> AIM OF THE EXERCISE
Which lines of the records contain the word "computer"? Copy each one.

> DATASET EXTRACT
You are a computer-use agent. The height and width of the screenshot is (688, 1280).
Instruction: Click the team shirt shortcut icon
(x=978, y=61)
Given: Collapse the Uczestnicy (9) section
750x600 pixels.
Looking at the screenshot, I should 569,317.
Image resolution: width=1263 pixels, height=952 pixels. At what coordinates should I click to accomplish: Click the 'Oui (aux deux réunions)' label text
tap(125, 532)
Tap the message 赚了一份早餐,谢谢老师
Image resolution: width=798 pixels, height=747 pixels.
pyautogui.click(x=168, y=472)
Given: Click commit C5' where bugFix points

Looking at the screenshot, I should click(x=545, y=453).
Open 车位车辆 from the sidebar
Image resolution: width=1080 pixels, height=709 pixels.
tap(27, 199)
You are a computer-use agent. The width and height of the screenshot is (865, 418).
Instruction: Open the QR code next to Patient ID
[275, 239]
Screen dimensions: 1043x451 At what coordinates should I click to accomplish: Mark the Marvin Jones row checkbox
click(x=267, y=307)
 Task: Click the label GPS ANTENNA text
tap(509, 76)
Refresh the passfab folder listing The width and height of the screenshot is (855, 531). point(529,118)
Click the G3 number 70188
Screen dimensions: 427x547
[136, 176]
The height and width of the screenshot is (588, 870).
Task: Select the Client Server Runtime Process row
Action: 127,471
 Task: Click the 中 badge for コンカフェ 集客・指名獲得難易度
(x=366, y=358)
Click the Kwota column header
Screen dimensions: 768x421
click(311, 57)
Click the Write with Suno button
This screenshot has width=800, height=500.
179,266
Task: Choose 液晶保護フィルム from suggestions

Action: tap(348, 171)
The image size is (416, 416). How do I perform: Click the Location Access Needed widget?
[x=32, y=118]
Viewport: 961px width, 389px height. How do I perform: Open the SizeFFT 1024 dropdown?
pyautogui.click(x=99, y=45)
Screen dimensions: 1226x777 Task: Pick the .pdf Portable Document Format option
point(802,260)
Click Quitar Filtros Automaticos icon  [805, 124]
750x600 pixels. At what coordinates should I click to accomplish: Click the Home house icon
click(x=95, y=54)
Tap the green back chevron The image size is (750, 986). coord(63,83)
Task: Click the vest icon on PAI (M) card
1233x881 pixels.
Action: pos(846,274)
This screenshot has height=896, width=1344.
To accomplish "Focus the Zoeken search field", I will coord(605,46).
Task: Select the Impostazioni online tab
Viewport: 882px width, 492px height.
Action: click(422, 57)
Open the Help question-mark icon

> REPLY TO THE TASK
You are a computer-use agent. The height and width of the screenshot is (688, 1280).
You are a computer-use agent. The width and height of the screenshot is (865, 418).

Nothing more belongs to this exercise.